Barça manager Xavi's embarrassing post-match protestations about the quality of Getafe's turf—

And, uh, the presence of sunshine—

—aside, the Azulones didn't do anything particularly bold or ingenious to thwart their visitors: They packed their defense and let Barça's two-cylinder attack bonk helplessly off of it for 90 minutes, firing off the occasional counterattack to not much avail. All the galaxy-braining was on the other side: Xavi, bringing a goal-starved squad against what he had to know would be a deep and compact defense, started the game with Alejandro Balde, a left back, as his left winger, and Jordi Alba, another left back, as his left back. In the 68th minute (so like at least 70 minutes after it became clear this was not going to work), he subbed in a pair of young out-of-form wingers, Ferran Torres and Ansu Fati—playing Torres, a right winger by skill and inclination, in the middle behind striker Robert Lewandowski, and Fati, an inverted left winger or inside forward, out on the touchline. If he hadn't intentionally set them up to fail, well, he'd done it accidentally all the same. (At least Balde got to go back to his fullback spot for the game's final 22 minutes.)

A La Liga lead that got as large as 13 points a couple weeks ago is down to 11. That's still an objectively gigantic margin with a measly nine match days left to play—an Arsenal fan might contemplate any number of unholy sacrifices to add seven points to the Gunners' Premier League lead this morning—and all but guarantees a trophy to celebrate. But context, and relentlessly boring play, dull the triumph somewhat. Now that Barça can't score goals (and second-place Real Madrid has no such problem) and Xavi seems to have reached the throwing-darts-at-a-corkboard stage of his search for solutions, the closing stretch of the season looks perhaps a little less like a victory parade, and a little more like Gollum hunching over his precious.

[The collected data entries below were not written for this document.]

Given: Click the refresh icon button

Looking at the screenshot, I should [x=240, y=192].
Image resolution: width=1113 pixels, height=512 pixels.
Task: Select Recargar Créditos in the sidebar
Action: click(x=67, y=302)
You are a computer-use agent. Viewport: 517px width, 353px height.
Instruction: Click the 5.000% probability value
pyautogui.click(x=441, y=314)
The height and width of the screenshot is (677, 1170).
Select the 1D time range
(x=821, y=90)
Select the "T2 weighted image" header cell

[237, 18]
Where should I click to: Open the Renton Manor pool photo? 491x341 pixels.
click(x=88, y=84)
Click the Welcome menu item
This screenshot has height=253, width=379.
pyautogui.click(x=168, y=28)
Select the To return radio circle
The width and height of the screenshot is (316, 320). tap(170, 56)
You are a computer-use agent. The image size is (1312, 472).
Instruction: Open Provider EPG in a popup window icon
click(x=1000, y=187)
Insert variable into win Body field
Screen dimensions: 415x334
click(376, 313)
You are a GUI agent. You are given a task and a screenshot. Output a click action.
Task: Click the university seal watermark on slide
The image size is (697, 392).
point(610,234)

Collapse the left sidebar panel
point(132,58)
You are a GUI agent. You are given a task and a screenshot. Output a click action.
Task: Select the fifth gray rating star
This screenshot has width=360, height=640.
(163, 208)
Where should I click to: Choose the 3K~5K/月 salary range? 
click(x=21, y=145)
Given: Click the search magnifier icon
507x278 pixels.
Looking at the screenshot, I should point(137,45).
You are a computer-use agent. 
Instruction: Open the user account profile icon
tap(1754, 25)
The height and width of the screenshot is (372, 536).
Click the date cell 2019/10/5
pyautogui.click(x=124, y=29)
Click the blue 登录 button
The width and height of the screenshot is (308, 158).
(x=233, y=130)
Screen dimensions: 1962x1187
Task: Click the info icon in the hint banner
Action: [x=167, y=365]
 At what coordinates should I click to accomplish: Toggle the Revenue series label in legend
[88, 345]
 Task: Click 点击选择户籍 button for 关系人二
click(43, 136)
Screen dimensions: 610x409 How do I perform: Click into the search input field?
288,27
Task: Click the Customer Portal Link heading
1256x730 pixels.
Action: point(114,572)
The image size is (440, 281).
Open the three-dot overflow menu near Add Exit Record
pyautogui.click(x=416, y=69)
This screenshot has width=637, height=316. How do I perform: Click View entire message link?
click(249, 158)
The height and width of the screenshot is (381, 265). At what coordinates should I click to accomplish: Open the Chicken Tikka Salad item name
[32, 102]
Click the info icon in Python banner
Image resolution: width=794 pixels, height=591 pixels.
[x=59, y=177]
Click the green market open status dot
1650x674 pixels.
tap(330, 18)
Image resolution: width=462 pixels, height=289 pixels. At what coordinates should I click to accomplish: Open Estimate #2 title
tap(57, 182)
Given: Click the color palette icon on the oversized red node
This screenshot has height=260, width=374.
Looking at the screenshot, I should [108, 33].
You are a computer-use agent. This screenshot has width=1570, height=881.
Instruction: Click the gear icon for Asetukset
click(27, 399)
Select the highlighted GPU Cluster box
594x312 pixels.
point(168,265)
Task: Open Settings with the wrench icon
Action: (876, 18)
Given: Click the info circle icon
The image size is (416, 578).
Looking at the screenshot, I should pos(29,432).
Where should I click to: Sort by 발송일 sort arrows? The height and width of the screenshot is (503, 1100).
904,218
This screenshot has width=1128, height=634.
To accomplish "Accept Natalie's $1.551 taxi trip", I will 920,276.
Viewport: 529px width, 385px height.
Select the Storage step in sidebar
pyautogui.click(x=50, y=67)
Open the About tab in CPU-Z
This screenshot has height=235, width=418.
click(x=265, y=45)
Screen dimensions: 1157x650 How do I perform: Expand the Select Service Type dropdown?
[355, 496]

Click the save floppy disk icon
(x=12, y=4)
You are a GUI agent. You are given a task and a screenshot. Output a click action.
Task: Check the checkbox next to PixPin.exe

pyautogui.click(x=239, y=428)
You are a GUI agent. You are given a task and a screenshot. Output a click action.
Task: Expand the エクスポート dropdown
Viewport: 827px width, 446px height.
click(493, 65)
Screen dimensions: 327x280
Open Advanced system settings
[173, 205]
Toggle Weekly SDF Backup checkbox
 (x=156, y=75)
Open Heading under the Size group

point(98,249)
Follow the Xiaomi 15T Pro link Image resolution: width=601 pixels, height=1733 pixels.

There's more to that context. Barcelona got smushed, feebly, out of all European competition this season, and could do little more than watch Real break it down on them in a deeply humiliating 4-0 Copa del Rey semifinal dismissal two weeks ago, at home. Moreover, the club won its big league margin via what's mostly been ugly, unlovable, un-Barcelona soccer, with little to no creativity or flair in front of goal and lots and lots of dismal crosses. Fully 27 of the Blaugrana's 73 league points have come via 1-0 score lines; that's three more league points by way of 1-0 wins than Barça recorded in its previous three La Liga-winning seasons (2015-16, 2016-17, and 2018-19) put together. Watching them bumble around and fail to create even modestly dangerous scoring opportunities against some of the dregs of the league, one can't help but bump into the nagging suspicion that in some meaningful sense this Barcelona squad is not particularly, y'know, good—that its La Liga supremacy, if it's not quite blind luck, mostly testifies to La Liga's present shittiness.

Still, there's nothing for it: Stiff-armed out of European play and drop-kicked out of the domestic cup chase, winning even a weak and talent-starved league is all that can suffice to redeem months of ugly and desperate play, as well as all the frantic and undignified lever-pulling and future-mortgaging that went into assembling even this sputtering, top-heavy squad. On top of that, due to Barcelona's dire and well-known financial straits, that squad will have to be drastically overhauled in the coming summer whether it wins the league or not; no small contingent within the team are playing for their place in the organization, or for their standing in the summer transfer market, and under the knowledge that the club's hierarchy now views each of them as a salary number it would rather offer to Lionel Messi, the greatest and most beloved figure in club history.

That's a lot to have riding on what might otherwise be a breezy jog down the back stretch! Which might help explain some of the stumbling, but doesn't make it any more entertaining to watch.